§ **Text extract**:
= = = = =

I'm attempting to recruit people into joining DraMo on my DA X)

I didn't realise that there were official rules of this event. Or is it just the basic "draw one picture a day for the month of December. Use whatever medium you want to"?

I've recently changed my name, but it's nothing too extreme.
RaiCH --------> Rai-CH


----------



## Dave Strider

Psymon ==> Dave Strider


----------



## Kai Lucifer

Okay, I've updated Mai's, Dave's and Cloud's names on the memberslist. RaiCH, I didn't think yours needed changing so I left it as it was. Is that okay?

It's less than a week now until December starts and ArtMo begins. Everyone excited?


----------



## Arylett Charnoa

Sure am! Aaah. From NaNo to Artmo... I've had a busy month. But I can FINALLY get the things I need to get done this way... if I can see NaNo through to the end, then I think I can see this Artmo through too. This is my year, I'm gonna make sure it's my first year I finish Artmo!


----------



## ninjar-pirate

Oh man, I hope I stick with this too! I'm excited! Hoorayyy!!
Though I know have about five different characters to draw for Christmas now, huzzah!


----------



## Mai

I was thinking about drawing some RP characters, actually! So this ArtMo will actually get me to procrastinate until it starts!

So yeah, I'm pretty excited, especially if my random scribbles count.


----------



## spaekle

Well I know I haven't posted here lately but I can't not attempt ArtMo. It should be easier this year, too, because I have half of December off! (the first half consists of finals but eh). 

Have the rules been changed to 31 pictures in December as opposed to one every day?


----------



## Blastoise Fortooate

Yes.


----------



## Crazy Linoone

Popping in from the middle of NaNo to say... 

ArtMo? I'm in. I'm planning to draw my (totally not abandoned) OS comic thing for ArtMo, so I will actually have lots of things to draw! This hopefully won't end up like last year, in which I just went "I'm out of ideas" and stopped. The only problem I might run into this year is the scanning and cleaning up, which is not fun to do. 

Go go go everyone! Be awesome! Join ArtMo!


----------



## Kai Lucifer

It's fab to see so many other people as excited about ArtMo as I am. And it's only two days away now! Everyone, do your best!

@Spaekle; Yes, the rules have been changed now. You no longer need to draw once a day as long as you end December with 31 drawings.

= = = = =

§ **Dataset extract**:

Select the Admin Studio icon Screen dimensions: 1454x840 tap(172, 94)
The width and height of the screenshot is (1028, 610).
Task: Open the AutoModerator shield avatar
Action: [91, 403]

= = = = =

§ **Exercises**:
1. Repeat word for word a passage from the ArtMo thread above, beginning at the words "## Arylett Charnoa" and stopping after "Christmas now, huzzah!".
2. Answer these questions from the ArtMo thread above:
(a) What name did Psymon change to?
(b) How much of December does spaekle have off?
(c) In Kai Lucifer's last post, how many days away is ArtMo?

§ **Answers**:
1.
## Arylett Charnoa

Sure am! Aaah. From NaNo to Artmo... I've had a busy month. But I can FINALLY get the things I need to get done this way... if I can see NaNo through to the end, then I think I can see this Artmo through too. This is my year, I'm gonna make sure it's my first year I finish Artmo!


----------



## ninjar-pirate

Oh man, I hope I stick with this too! I'm excited! Hoorayyy!!
Though I know have about five different characters to draw for Christmas now, huzzah!

2.
(a) Dave Strider
(b) Half of December
(c) Two days